House Speaker Dennis Hastert leaves the House Republican Conference meeting on Capitol Hill, Wednesday, May 24, 2006. (AP Photo/Lauren Victoria Burke)
AP Photo/Lauren Victoria Burke
House Speaker Dennis Hastert on Tuesday rejected a call from the conservative Washington Times for him to resign over his handling of the scandal involving former Rep. Mark Foley's contacts with teenage male pages.

"The Speaker has and will lead the Republican conference to another majority in the 110th Congress," said a statement from Hastert's office. "Mark Foley has resigned his seat in dishonor and the criminal investigation of this matter will continue."

Meanwhile, Majority Leader John Boehner said the speaker had assured him months ago the matter had been taken care of. "It's in his corner, it's his responsibility," Boehner, R-Ohio, said in an interview on radio station WLW in Cincinnati.

Boehner, though, said in a letter to the Washington Times that he disagreed with their call for Hastert to resign.

"No one in the leadership, including Speaker Hastert, had any knowledge of the warped and sexually explicit instant messages" Foley allegedly sent to a teenage page.

Foley, a Florida Republican, resigned abruptly on Friday and has since checked himself into an alcohol rehabilitation program at an undisclosed location.

His departure left behind a trail of questions concerning the e-mails and instant messages he had sent pages over an unknown period of time.
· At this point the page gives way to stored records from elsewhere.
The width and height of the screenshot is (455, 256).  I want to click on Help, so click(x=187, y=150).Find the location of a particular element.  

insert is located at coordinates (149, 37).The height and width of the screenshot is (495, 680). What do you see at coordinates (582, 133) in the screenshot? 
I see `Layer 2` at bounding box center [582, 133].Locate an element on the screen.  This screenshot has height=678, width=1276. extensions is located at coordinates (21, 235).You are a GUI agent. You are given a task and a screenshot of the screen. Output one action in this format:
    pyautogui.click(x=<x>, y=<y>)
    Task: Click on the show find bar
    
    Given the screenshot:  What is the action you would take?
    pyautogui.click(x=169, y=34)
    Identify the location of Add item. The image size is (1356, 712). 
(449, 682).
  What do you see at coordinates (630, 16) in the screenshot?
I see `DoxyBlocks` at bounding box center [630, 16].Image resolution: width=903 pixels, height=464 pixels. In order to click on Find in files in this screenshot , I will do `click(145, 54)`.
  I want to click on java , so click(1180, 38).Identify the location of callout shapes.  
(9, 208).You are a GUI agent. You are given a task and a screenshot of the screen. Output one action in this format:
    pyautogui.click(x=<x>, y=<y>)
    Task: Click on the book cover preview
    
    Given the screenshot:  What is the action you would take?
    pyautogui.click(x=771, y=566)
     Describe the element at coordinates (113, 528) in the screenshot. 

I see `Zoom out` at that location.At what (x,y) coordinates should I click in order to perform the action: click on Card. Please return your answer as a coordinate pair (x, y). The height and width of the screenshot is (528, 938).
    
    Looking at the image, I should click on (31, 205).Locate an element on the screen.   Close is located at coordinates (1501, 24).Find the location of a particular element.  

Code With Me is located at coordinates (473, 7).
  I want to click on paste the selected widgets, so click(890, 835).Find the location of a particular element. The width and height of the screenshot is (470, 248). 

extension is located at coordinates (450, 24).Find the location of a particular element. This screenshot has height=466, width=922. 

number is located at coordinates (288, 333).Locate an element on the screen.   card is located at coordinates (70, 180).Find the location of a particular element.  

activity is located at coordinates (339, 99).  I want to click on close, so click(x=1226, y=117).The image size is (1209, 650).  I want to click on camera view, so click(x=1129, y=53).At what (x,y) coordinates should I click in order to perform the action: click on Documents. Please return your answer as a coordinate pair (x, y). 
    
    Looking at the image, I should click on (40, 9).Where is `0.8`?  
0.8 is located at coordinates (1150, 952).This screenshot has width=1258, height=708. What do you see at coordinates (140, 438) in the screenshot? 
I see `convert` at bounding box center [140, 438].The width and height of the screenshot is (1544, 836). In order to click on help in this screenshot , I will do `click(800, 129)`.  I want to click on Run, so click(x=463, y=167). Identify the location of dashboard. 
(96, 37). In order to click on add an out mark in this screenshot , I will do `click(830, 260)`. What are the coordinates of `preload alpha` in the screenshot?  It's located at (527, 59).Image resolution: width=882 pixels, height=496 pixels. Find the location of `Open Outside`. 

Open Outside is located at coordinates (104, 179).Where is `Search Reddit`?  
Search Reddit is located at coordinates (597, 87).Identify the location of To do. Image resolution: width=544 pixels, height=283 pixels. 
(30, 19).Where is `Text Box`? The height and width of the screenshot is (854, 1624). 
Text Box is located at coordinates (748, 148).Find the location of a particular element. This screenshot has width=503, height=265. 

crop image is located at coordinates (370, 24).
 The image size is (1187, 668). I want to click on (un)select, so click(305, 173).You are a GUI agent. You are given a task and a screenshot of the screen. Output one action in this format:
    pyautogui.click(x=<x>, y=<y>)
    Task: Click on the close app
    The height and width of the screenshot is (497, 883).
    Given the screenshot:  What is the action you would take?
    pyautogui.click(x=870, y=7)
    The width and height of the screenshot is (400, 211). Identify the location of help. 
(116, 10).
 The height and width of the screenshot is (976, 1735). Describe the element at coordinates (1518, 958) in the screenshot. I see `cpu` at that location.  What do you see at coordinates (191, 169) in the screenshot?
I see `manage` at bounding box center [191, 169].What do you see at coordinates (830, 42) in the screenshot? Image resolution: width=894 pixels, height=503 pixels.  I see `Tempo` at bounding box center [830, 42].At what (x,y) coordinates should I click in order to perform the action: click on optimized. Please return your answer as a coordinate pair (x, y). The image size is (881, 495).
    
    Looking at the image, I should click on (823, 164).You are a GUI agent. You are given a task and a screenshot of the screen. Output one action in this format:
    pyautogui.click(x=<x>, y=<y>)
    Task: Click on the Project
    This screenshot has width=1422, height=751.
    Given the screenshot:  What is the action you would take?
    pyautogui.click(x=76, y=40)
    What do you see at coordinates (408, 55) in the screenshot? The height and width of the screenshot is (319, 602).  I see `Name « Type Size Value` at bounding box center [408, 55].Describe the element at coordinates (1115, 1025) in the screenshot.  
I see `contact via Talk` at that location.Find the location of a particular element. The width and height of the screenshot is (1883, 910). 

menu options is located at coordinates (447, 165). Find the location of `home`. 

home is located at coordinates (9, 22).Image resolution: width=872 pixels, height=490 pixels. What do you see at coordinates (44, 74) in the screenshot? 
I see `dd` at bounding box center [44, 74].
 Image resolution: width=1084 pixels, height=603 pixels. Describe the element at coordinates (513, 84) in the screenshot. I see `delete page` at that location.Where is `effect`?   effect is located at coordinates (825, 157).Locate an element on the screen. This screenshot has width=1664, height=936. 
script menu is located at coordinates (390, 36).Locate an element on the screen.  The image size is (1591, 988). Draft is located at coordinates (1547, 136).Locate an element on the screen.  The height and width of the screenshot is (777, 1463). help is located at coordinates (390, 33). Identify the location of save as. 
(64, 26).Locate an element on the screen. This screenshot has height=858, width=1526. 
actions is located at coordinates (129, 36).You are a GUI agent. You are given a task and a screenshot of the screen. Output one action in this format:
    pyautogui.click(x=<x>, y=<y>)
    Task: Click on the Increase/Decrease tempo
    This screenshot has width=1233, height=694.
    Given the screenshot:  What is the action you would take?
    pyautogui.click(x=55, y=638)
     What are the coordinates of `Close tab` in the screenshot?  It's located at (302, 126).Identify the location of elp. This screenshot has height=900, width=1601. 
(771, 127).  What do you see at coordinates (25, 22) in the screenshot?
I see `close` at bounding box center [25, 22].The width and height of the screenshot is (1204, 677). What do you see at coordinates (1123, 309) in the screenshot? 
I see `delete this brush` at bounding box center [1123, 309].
Beyond the details of his actions, Republican leaders feared the impact on the Nov. 7 elections, and the possible loss of their House majority.

One senior House Republican told CBS News correspondent Gloria Borger that this scandal "could be the congressional equivalent of Katrina. Our base is moral conservatives and we look like a bunch of hypocrites who just didn't want another scandal before the election."

The Washington Times, one of the most reliably conservative voices in the nation's capital, called for Hastert, R-Ill, to "resign his speakership at once" for not doing enough to investigate questions about Foley.

"Either he was grossly negligent for not taking the red flags fully into account and ordering a swift investigation, for not even remembering the order of events leading up to last week's revelations, or he deliberately looked the other way in hopes that a brewing scandal would simply blow away," The Times' editors wrote in Tuesday's editions.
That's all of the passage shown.